If you already know things like process control theory, information theory, set theory and boolean algebra, digital signal processing, statistics (of all manners), queuing theory and so on, you’ll hit the ground running and find this an excellent text which will help you apply those utilities to greater effect within your systems. If you’d like to learn any of those things, and get a real feel for what makes complex systems tick and let applying the scientific method to systems empower you this is a great book for that too, though you might need some other texts to help explain some of the theory. This book is not afraid of real maths, and it’s reasonably difficult to open a page that doesn’t have an equation or graph requiring at least some third-level mathematical education to digest.

There are some ommissions, there isn’t much real network theory for example. Spanning tree, Dijkstra and Floyd get less than a sentence each and there’s not much discussion of how queueing theory affects network utilisation. Likewise, the coverage of variable co-dependence and the effect on experimental observations doesn’t mention the Taguchi method. Although the Nash equilibrium is covered later in the book. It strikes a balance between overwhelming a reader and introducing real practical analytical methods.

On the whole, the book is an amazingly thorough collection of the theories applicable to systems. A strong theme throughout the book is that systems interact with humans and vice versa, and that this has to be borne in mind. The book is subtitled “Managing Human-Computer Systems”, and this even goes so far as to take into account the periodicity of daily usage patterns, and by the end of the book, you might even want to run that through a Fourier transform to see if there are any other underlying patterns. (incedentally, our MRTGs show at least 3 such frequencies; daily, academic-yearly and calendar-yearly).

System Administration right now is very much an ad-hoc haphhazard art, and truly formal best-practise has yet to emerge. But this book is the best start yet. Rather than vague handwaving and hunch-based estimates, this book presents a real metric-based approach to system administration. It shows that although these are complex systems, the mathematical tools do exist to monitor, mesaure and refine them, and that we can and should put them to use.

The book is naturally aimed as a text for academic programmes on System Administration, something we should see more and more of, but it is still a very useful reference for any engineer who has found themselves in the field.
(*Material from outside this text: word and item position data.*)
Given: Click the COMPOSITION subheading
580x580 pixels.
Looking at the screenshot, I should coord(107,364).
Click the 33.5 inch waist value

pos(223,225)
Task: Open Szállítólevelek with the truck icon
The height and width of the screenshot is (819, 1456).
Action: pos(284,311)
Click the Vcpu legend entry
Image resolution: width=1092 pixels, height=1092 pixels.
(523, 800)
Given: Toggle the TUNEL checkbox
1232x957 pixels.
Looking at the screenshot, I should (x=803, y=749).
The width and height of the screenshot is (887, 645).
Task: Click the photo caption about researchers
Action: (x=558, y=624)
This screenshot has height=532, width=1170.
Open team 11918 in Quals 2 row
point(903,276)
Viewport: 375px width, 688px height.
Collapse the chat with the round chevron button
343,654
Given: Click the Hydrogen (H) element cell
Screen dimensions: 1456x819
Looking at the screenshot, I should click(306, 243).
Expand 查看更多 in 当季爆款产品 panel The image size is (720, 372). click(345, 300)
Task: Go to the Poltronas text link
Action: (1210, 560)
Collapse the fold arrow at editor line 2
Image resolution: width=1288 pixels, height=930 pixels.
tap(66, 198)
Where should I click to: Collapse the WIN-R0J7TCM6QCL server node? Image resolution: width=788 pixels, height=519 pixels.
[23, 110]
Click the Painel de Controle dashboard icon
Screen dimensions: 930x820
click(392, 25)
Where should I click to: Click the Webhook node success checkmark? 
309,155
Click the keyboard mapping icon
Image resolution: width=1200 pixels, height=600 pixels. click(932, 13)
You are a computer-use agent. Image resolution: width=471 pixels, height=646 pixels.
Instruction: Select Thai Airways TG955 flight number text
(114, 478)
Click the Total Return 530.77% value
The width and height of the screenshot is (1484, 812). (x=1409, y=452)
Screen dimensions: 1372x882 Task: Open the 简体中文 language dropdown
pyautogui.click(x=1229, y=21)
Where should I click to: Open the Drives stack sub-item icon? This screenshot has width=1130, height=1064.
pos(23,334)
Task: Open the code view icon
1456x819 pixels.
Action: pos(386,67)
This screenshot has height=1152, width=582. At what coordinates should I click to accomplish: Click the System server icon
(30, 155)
If you know what a steady-state process looks like, what hysteresis is, who Claude Shannon was, why bitwise operations are relatively quick and can calculate a standard deviation, you should buy this book right now. If you’d like to know those kind of things, it’s still a good buy and its excellent but terse introductions to each area will serve you well as insight into the usefulness of these theories as you learn them.

What I’d love to see next is for someone to bridge the gap between what an MBA usually teaches and what a system adminitrator does. There are an awful lot of commonalities between system and financial administration, particularly in how to perform audits in a robust and repeatable manner and how to analyse the efficacy of adminstration. The business world has developed a lot of theory for the management of people and processess, and not all of it is nonsense. It’d be great to see that book written too.